Autour de moi, tout est noir. Les bruits de la surface se sont tus. La peur a disparu. Le monde s’est arrêté.
J’émerge.
La lumière blanche du soleil me transperce les paupières. Aveuglée, j’ai l’impression de voir le jour pour la première fois. J’entends des voix.
On est venu pour moi. On est venu me chercher. On va me sortir de là. On vient me sauver.
Je vais survivre. Je vais vivre.
Je voudrais crier, leur hurler que je suis là, que je suis vivante, qu’ils me voient, mais mes poumons sont encore remplis d’eau et je n’arrive pas à articuler un seul mot.

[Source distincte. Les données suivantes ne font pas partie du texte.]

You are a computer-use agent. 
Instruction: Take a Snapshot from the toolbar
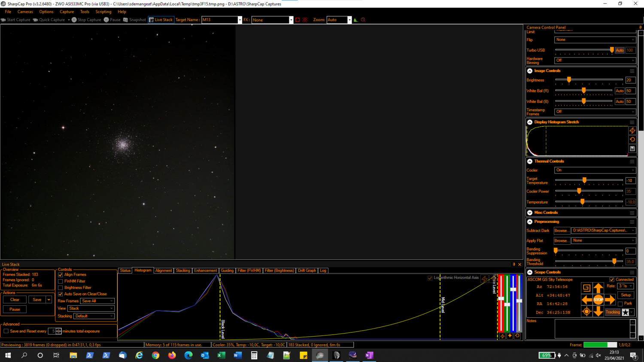134,19
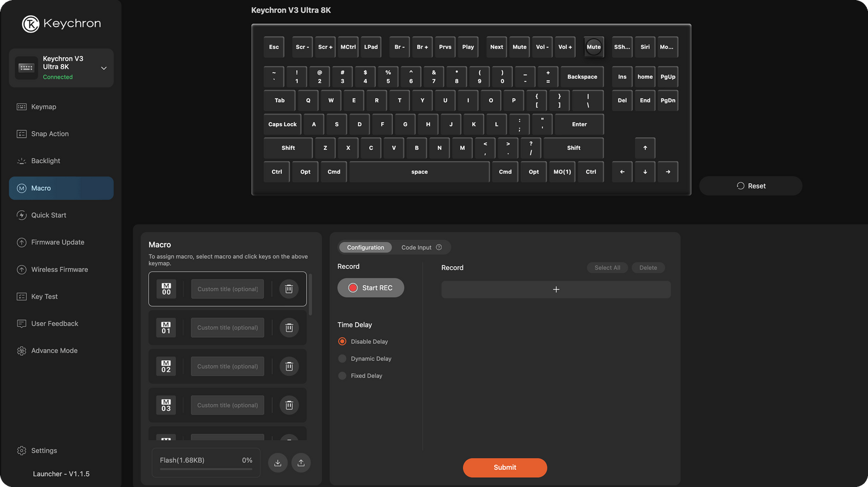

Je voudrais promettre que plus jamais je n’irai à la mer. Je demanderai à déménager, très loin de l’océan. Le bleu ne sera plus ma couleur préférée. J’oublierai comment nager. A partir de maintenant, je resterai sur la terre ferme. Au revoir, les poissons ! Les chats et les fourmis seront mes nouveaux amis. Les bains aussi, c’est fini ! Je rêve d’un feu de cheminée où je pourrais faire sécher mes os détrempés et glacés, qui craqueraient comme du bois vert, l’écume blanche remplacée par des volutes de fumée. A quoi bon les étoiles de mer lorsque l’on a la voie lactée ? Le vent marin pique le nez, l’air est plus frais en altitude. Pourquoi aimerais-je encore la mer quand elle a une telle attitude ? Elle ne veut plus de moi ? Très bien ! Qu’elle me laisse partir, qu’on me sorte de là. On m’attrape le bras ; ma main ne lâche pas la corde, alors on l’emmène avec moi. D’avoir passé tant de temps dans l’eau salée, j’ai la peau tout abîmée.  La mer veut me garder. Je glisse, mais on me tient fermement. On me hisse. On me retourne. On m’enveloppe dans une serviette chaude. Je ne vois rien, ne reconnais aucun visage. Les phrases sont noyées dans la houle. Je me sens lourde comme une ancre, et pourtant je ne pèse rien.

On demande mon prénom, mais je ne peux pas répondre. Quelqu’un le prononce pour moi. Je reconnais cette voix. Je l’ai déjà tant entendue… A l’entendre à nouveau, ma peur s’évanouit. C’est maman qui est là. Elle veut me prendre dans ses bras. Elle a bravé cette tempête pour être à mes côtés. Son visage est fatigué, mais elle n’a pensé qu’à moi. Si je suis encore en vie, c’est à elle que je le dois. De ses yeux plus clairs que l’onde tombe la pluie. Si je pouvais m’y noyer…
Il faut que je crache toute cette eau avalée, que je tousse. J’ai l’impression que jamais plus je n’arriverai à respirer. Cela me semblait si facile avant…

Par réflexe, j’inspire, et mes poumons se remplissent d’air. Pour la première fois de ma vie, je pousse mon premier cri alors qu’on me pose sur le sein de ma mère.